May I have your attention please

or perhaps

MAY I HAVE YOUR ATTENTION PLEASE!

Of course, I can’t have your attention. I could borrow it or earn it or if I use all caps, offend you and demand it.

The most precious commodity on a momentary basis is attention. Each moment occurs only once, and if a marketer just takes it, we’re understandably annoyed. There is no refund window for misused attention…

Which leads to the idea of free. In case you’ve been living under a rock, Chris Anderson has just unveiled the outline of the key arguments in his brilliant new book about FREE.
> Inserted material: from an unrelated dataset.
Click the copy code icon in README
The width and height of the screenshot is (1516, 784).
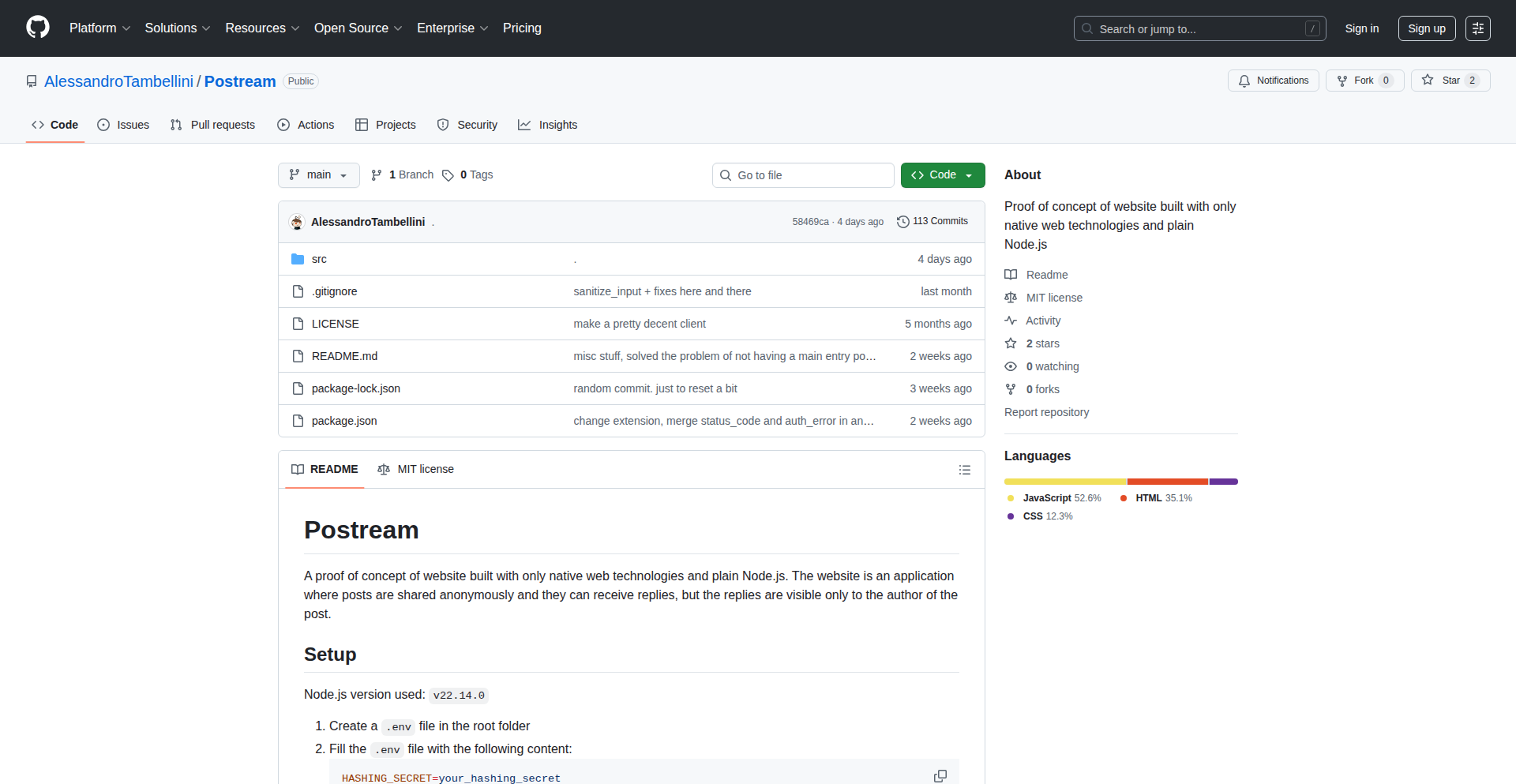click(x=940, y=775)
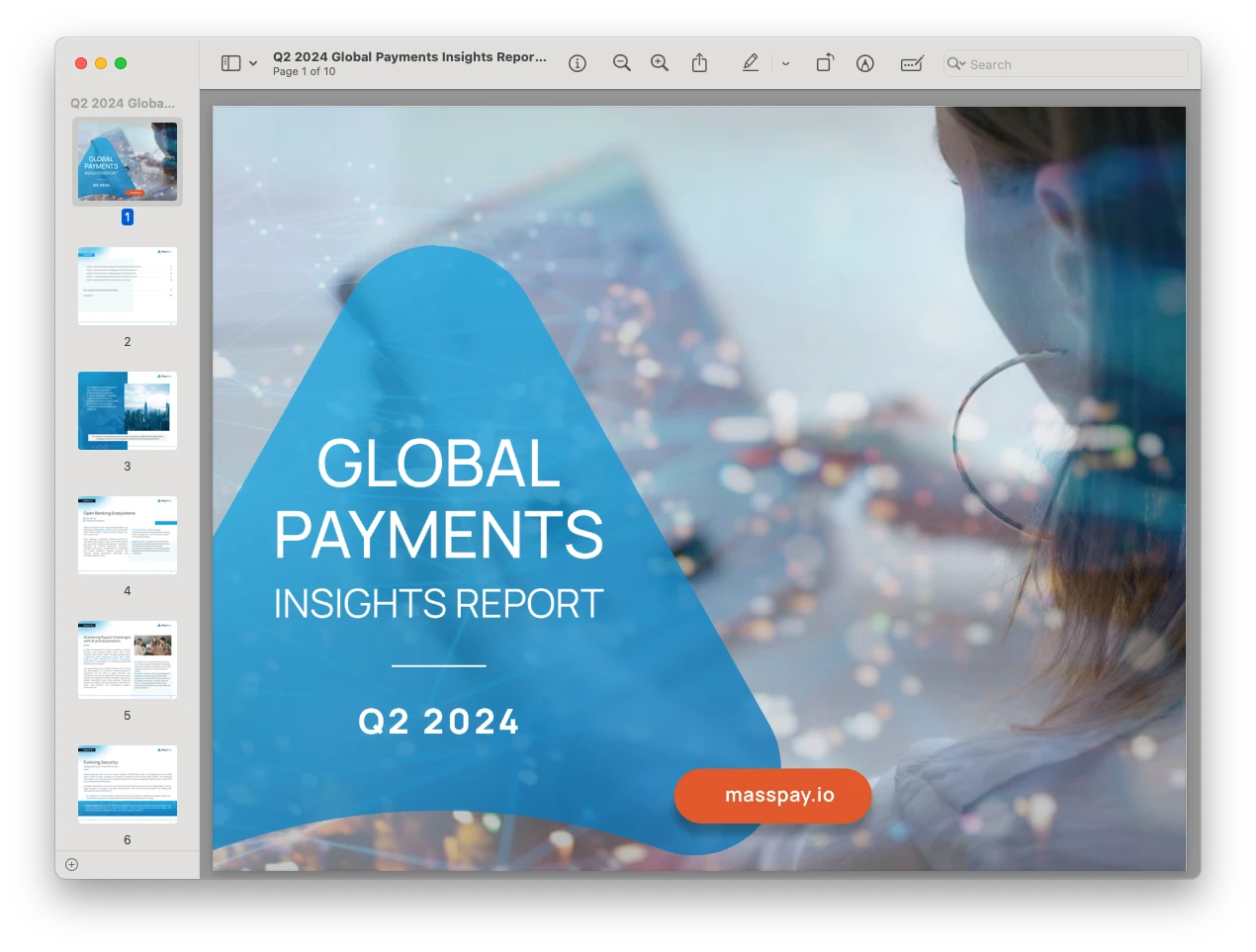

This is well worth a read. I’ve written about free on this blog about 600 times, so I think it’s a pretty important topic.

One reason is the cost side, which Chris writes about so eloquently, but another reason has to do with attention. If you want someone’s attention, I’m afraid you’re going to have to earn it. To pay for it. To do something that makes the person who just gave you this attention feel like a fair bargain was struck.

You can do that by creating a remarkable service or product. You can do it by paying them with cash. Or you can do it with free. Free undermines the typical human’s proclivity to ignore every offer. Even if it’s a penny, we’ll ignore it. Free changes that. In other words, buying attention is a marketing expense, and one way to budget for that is to deduct it from the cost of your product. As Tim O’Reilly says, piracy is not the enemy, obscurity is.

The interesting thing about most products and services is that we won’t buy them until we know what they are and what they do. And often the best and only way to do that is to use them. For some products (like music) using them once and owning them are very close to the same thing. Hence, free. You can view that as a problem or you can see it as an opportunity. Up to you.

Marketing is not advertising, not any more. It is often found in the way you make something, talk about it and yes, price it.